BERLIN / LONDON (IT BOLTWISE) – Die Einführung des neuen Europäischen Emissionshandelssystems (ETS-2) ab 2027 wird sowohl Vermieter als auch Mieter in Deutschland vor erhebliche finanzielle Herausforderungen stellen. Eine aktuelle Analyse zeigt, dass die CO₂-Kosten für Immobilienbesitzer um bis zu 627 Prozent steigen könnten.

Die Einführung des Europäischen Emissionshandelssystems ETS-2 ab 2027 wird die CO₂-Bepreisung in der Immobilienbranche grundlegend verändern. Während der nationale Emissionshandel in Deutschland bisher einen festen Preis von 55 Euro pro Tonne CO₂ vorsah, wird der Preis künftig durch Angebot und Nachfrage bestimmt. Experten prognostizieren, dass der Preis bis 2030 auf bis zu 250 Euro pro Tonne steigen könnte, was erhebliche finanzielle Belastungen für Vermieter und Mieter mit sich bringt.
Eine umfassende Analyse von Purpose Green, einem Berliner Unternehmen für Energieeffizienz, hat die potenziellen Kostensteigerungen für über 4.000 Immobilien in den größten deutschen Städten untersucht. Dabei wurden verschiedene Szenarien betrachtet, die von einem CO₂-Preis von 100 Euro bis zu 400 Euro pro Tonne reichen. Besonders betroffen sind Eigentümer von Mehrfamilienhäusern und Immobilien mit schlechtem energetischen Zustand, deren Kosten im Vergleich zu kleineren Wohnungen deutlich höher ausfallen könnten.
Ein Beispiel aus Hamburg zeigt, dass die jährlichen CO₂-Kosten für eine durchschnittliche Immobilie von 165 Quadratmetern im schlimmsten Fall auf über 3.135 Euro steigen könnten. Diese Entwicklung macht deutlich, dass energetische Sanierungen unvermeidlich sind, um die finanziellen Belastungen zu reduzieren. Der energetische Zustand einer Immobilie entscheidet maßgeblich darüber, wie die CO₂-Kosten zwischen Vermieter und Mieter aufgeteilt werden. Bei einer schlechten Energiebilanz müssen Vermieter bis zu 95 Prozent der Kosten tragen.
Um den steigenden Kosten entgegenzuwirken, gibt es zahlreiche Fördermöglichkeiten. Der EU-Klima-Sozialfonds sowie nationale Programme wie die BEG-Förderung und KfW-Zuschüsse unterstützen Eigentümer bei der Umsetzung von klimafreundlichen Heizsystemen und Sanierungsmaßnahmen. Eine verbesserte Wärmedämmung oder der Einsatz von Photovoltaik können nicht nur die CO₂-Emissionen senken, sondern auch den Wert der Immobilie steigern.
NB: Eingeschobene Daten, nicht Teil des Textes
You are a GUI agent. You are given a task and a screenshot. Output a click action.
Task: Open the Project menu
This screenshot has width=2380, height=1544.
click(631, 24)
Die Einführung des ETS-2 wird die Betriebskosten unsanierter Gebäude spürbar erhöhen. Vermieter, die nicht rechtzeitig in energetische Sanierungen investieren, riskieren wirtschaftliche Schwierigkeiten. Eine zukunftsfähige Immobilienstrategie, die auf langfristige Planungssicherheit setzt, ist daher unerlässlich. Wer jetzt handelt, profitiert doppelt: durch reduzierte Betriebskosten und eine gesteigerte Attraktivität der Immobilie.